When the degree of Static Random-Access Memory (SRAM) damage is beyond repair, however, the error detection allows affected computations to be abandoned rather than provide incorrect results.
Error injection is an essential part of testing. Prodigy contains an error-injection module that can inject both correctable and uncorrectable errors into relevant CPU blocks and either a limited number or continuous stream of errors with programmable intervals to ensure the Prodigy architecture meets and exceeds data centre requirements.
Prodigy can provide Double Error Correction and Triple Error Detection (DECTED), which is a key feature to improving uptime, and is complemented by EDAC to enable preventative maintenance.

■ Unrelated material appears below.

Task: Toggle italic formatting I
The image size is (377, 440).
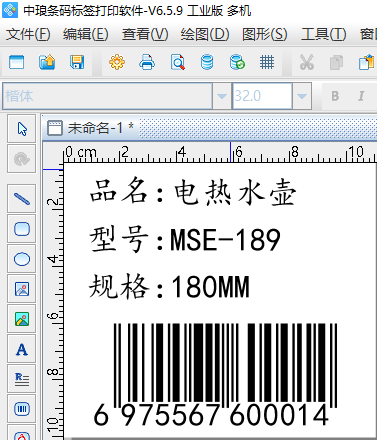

“Today’s demanding data centre applications require a level of reliability and availability previously unseen in order to complete complex functions while mitigating errors,” said Dr. Radoslav Danilak, founder and CEO of Tachyum. “Organisations choosing to deploy Prodigy-enabled datacentre will be able to ‘fortify’ their system by fully integrating and testing the MCR system with the Linux EDAC driver as part of our FPGA emulator, which will ensure optimal performance when the processor is commercially available in the near future.”
As a Universal Processor capable of offering exceptional performance for all workloads, Prodigy-powered data centre servers will be able to seamlessly and dynamically switch between computational domains (such as AI/ML, HPC, and cloud) with a single homogeneous architecture.
According to Tachyum, by eliminating the need for expensive dedicated AI hardware and dramatically increasing server utilisation, Prodigy will reduce CAPEX and OPEX significantly.
Prodigy integrates 192 high-performance custom-designed 64-bit compute cores and is said to be capable of delivering up to 4.5x the performance of the highest-performing x86 processors for cloud workloads, up to 3x that of the highest performing GPU for HPC, and 6x for AI applications.